In this path, we do not edit how the VSH is modeled. It would still need to be taken care of in another loop.

Analyzing the edited SW and PERM models shows that the problematic cross-plots are now cleaned (Figure 6 for porosity-SW, Figure 7 for porosity-PERM). Interestingly, the new SW model still respects well, and in fact slightly better, the vertical trend captured by the VTC (Figure 8) than the original SW model did, even while this VTC is not used anymore to model the SW. When looking into it, it does make sense. Porosity and SW are negatively correlated: in average, the higher the water saturation, the lower the porosity. The porosity and the SW VTCs show similar relationships (Figure 2): if a K layer has a high average water saturation value, it tends to have a low average porosity value. Our modified workflow still respects the porosity VTC and it now uses the porosity-SW correlation. This modification turned out to be enough to see the vertical trend from the SW VTC respected too.

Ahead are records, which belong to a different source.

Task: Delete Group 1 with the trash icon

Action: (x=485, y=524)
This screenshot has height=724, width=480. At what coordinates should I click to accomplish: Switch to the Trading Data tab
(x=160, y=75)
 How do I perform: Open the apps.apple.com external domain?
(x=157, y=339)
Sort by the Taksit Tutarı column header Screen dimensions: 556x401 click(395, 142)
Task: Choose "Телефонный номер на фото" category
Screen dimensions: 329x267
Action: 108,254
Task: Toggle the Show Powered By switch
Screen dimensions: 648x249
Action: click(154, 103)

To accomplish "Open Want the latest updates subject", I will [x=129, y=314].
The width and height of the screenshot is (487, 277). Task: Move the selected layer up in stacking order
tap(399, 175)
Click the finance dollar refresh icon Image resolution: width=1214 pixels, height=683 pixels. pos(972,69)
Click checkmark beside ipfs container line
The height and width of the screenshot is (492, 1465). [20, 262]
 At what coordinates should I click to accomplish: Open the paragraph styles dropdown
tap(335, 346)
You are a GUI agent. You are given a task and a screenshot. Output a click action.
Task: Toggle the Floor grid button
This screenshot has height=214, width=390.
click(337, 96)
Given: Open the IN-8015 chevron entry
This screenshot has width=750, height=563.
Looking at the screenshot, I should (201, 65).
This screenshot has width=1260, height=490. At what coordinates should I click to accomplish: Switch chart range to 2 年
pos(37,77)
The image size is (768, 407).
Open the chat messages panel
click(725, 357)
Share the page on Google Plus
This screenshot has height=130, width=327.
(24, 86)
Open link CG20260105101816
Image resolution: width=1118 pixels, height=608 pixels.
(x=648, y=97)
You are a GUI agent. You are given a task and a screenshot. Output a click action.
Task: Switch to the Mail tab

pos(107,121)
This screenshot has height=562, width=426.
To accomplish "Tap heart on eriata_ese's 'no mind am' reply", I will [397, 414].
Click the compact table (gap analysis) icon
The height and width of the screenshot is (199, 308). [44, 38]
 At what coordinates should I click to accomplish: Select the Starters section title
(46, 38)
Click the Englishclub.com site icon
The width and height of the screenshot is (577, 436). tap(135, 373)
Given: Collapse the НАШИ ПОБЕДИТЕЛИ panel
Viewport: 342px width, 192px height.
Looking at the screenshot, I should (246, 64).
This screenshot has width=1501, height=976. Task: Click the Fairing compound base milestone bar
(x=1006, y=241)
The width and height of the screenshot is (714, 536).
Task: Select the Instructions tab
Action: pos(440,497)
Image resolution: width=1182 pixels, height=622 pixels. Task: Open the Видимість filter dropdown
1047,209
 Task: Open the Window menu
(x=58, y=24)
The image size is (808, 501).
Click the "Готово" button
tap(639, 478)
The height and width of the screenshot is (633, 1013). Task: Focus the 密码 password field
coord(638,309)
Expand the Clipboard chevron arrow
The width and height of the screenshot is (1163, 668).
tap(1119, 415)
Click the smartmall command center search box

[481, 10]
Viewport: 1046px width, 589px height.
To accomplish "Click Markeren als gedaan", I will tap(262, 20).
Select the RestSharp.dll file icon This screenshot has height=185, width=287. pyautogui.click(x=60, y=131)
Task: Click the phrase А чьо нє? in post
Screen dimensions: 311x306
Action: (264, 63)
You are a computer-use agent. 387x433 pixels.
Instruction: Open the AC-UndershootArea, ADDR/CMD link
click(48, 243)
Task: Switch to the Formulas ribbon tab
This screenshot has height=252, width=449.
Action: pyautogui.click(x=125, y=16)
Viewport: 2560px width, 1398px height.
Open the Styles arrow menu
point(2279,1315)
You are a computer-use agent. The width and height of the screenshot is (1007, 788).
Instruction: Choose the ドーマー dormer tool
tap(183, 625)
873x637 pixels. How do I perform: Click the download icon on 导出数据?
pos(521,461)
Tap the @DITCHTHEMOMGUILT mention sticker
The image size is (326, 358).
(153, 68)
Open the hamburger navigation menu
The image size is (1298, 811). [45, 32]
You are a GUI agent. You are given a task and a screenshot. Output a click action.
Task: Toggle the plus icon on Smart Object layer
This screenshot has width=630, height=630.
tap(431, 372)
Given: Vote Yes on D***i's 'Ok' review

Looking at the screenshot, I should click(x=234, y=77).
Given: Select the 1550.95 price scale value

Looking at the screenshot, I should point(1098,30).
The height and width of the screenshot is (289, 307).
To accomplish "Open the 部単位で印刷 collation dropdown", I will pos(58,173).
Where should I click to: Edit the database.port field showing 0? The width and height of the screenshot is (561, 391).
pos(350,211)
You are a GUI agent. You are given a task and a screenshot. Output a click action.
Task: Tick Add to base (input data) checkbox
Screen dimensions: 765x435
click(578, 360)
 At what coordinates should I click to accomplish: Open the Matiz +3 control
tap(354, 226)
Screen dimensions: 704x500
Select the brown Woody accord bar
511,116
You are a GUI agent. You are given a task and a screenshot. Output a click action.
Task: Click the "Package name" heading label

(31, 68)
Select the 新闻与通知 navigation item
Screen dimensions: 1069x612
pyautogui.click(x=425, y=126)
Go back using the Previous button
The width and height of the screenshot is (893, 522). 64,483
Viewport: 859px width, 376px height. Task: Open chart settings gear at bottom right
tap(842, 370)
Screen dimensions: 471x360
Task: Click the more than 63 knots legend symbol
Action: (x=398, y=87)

Similarly, it is interesting to see that the cross-plot of SW-permeability has improved too, even if it was not used as input. SW and PERM have now better distributions and a side-effect was to fix that cross-plot as well.

As mentioned earlier, the work on this specific workflow should be continued and maybe looped a few more times to see if certain displays can be improved even more. Fixing the VSH would be a priority. This work is beyond the scope of this book as it would mean applying the same approach already described here.